Look through the data below for the line with "The image size is (1288, 950)." and the line with "600x393 pixels.", then output those two and all lines in between, exactly as written.

++++++++++++++++++++

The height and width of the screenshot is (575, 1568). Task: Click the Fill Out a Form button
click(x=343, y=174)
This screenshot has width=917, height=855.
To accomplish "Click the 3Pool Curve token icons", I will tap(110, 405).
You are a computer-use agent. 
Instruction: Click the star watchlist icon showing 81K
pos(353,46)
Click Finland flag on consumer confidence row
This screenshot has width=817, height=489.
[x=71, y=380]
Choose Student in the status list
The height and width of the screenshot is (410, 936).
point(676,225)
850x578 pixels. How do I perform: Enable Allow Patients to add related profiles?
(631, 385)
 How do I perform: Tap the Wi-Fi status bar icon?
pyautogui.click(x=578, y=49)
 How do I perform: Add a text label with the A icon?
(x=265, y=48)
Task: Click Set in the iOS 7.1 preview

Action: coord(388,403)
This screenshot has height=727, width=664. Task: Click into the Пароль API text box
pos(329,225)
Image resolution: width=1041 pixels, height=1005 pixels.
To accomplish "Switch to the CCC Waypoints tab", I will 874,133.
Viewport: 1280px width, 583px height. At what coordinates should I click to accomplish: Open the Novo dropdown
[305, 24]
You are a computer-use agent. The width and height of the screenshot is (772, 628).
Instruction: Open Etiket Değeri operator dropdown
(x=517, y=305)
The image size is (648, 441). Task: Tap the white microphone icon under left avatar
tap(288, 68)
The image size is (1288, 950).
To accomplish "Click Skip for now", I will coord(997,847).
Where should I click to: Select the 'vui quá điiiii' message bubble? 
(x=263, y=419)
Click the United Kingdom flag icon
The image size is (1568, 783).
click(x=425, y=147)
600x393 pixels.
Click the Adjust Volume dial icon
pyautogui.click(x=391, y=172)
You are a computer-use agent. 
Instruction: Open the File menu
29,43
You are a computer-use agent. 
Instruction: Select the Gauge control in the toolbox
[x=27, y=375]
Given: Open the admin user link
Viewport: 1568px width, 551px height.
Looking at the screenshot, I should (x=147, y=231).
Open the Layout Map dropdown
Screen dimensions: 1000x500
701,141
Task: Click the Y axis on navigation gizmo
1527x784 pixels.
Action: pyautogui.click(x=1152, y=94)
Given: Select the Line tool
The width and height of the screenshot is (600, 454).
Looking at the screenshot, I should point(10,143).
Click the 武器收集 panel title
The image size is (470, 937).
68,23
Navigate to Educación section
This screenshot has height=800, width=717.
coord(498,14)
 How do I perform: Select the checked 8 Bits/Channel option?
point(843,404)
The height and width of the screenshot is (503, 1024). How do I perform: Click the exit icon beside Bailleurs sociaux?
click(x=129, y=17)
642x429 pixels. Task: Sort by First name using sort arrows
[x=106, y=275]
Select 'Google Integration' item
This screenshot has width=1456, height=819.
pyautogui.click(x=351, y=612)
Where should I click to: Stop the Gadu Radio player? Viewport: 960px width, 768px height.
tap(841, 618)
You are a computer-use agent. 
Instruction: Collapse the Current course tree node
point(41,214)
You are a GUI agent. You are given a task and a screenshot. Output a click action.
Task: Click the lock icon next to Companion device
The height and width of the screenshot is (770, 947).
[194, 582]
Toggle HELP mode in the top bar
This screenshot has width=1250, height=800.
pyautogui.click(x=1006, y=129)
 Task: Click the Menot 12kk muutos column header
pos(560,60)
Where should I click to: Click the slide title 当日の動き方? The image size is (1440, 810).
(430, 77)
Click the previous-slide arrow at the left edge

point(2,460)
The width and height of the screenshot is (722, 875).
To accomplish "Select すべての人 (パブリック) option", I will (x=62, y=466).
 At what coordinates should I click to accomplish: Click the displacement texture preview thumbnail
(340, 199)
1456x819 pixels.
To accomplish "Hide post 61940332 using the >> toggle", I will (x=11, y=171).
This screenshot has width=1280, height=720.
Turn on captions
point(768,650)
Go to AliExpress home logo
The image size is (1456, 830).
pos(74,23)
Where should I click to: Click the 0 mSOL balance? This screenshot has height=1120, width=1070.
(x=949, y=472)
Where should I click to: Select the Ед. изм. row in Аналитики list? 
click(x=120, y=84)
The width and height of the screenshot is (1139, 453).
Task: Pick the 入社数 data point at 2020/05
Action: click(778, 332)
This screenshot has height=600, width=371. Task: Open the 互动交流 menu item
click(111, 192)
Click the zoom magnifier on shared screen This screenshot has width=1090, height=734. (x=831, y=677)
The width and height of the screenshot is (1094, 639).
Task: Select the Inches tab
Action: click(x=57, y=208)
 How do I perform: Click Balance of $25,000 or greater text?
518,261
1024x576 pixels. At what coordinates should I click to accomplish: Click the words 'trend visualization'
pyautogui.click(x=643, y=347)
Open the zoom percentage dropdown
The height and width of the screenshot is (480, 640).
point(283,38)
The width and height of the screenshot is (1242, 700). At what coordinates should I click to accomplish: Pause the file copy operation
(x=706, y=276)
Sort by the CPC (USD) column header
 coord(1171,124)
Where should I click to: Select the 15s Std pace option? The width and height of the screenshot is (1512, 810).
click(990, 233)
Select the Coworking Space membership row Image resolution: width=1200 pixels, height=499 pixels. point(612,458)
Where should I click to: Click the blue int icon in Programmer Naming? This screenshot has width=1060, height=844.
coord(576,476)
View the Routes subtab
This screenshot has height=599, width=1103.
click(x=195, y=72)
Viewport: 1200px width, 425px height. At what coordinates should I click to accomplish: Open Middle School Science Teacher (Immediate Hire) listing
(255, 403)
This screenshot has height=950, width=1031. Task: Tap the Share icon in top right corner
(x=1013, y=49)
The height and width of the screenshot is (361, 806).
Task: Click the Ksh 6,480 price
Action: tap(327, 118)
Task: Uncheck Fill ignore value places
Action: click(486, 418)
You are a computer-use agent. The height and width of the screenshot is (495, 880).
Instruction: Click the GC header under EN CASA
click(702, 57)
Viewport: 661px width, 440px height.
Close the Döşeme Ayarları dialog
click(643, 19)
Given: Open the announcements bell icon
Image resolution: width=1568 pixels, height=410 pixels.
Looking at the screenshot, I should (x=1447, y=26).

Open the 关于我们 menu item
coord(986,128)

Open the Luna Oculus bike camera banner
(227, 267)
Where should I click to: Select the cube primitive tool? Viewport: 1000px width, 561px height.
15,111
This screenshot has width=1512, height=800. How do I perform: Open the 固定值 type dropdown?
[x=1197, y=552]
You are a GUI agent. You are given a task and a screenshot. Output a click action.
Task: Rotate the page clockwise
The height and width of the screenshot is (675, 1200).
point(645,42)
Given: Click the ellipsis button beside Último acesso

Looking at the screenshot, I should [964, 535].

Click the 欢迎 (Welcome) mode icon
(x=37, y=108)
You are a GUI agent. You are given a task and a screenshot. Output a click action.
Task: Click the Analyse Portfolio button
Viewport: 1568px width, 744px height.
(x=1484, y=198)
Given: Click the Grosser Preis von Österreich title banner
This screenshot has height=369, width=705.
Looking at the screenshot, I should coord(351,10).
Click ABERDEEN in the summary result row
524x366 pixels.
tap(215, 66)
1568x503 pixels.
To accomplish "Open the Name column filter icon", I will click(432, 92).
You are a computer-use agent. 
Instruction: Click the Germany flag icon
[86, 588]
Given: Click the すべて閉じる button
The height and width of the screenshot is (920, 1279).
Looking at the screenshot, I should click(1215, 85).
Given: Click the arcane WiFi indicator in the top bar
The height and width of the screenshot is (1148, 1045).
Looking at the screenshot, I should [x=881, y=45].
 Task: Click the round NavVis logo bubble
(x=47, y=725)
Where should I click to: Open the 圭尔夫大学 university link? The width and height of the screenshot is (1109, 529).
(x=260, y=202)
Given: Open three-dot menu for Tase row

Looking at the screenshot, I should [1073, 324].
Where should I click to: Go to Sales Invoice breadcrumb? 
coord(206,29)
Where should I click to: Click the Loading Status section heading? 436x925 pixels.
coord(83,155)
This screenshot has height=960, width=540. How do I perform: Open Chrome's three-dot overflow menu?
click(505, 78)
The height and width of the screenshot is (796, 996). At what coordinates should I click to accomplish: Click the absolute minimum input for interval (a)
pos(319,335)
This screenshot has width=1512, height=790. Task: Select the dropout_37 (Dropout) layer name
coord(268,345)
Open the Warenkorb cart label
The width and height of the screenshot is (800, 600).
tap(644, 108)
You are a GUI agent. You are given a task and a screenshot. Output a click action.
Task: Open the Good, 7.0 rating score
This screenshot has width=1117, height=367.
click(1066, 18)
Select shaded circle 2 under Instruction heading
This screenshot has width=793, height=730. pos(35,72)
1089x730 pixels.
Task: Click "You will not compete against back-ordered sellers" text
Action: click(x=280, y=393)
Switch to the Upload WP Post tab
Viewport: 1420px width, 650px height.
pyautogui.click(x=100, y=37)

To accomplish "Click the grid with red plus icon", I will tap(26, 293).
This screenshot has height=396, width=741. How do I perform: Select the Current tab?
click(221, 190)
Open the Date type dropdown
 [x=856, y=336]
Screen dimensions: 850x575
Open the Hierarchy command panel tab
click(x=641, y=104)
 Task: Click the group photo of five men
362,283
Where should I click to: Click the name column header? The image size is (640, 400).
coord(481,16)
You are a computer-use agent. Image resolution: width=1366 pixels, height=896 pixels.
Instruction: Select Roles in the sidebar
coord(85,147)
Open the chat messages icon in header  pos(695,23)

++++++++++++++++++++

- [Answer to the problem]:
The image size is (1288, 950).
To accomplish "Click Skip for now", I will coord(997,847).
Where should I click to: Select the 'vui quá điiiii' message bubble? 
(x=263, y=419)
Click the United Kingdom flag icon
The image size is (1568, 783).
click(x=425, y=147)
600x393 pixels.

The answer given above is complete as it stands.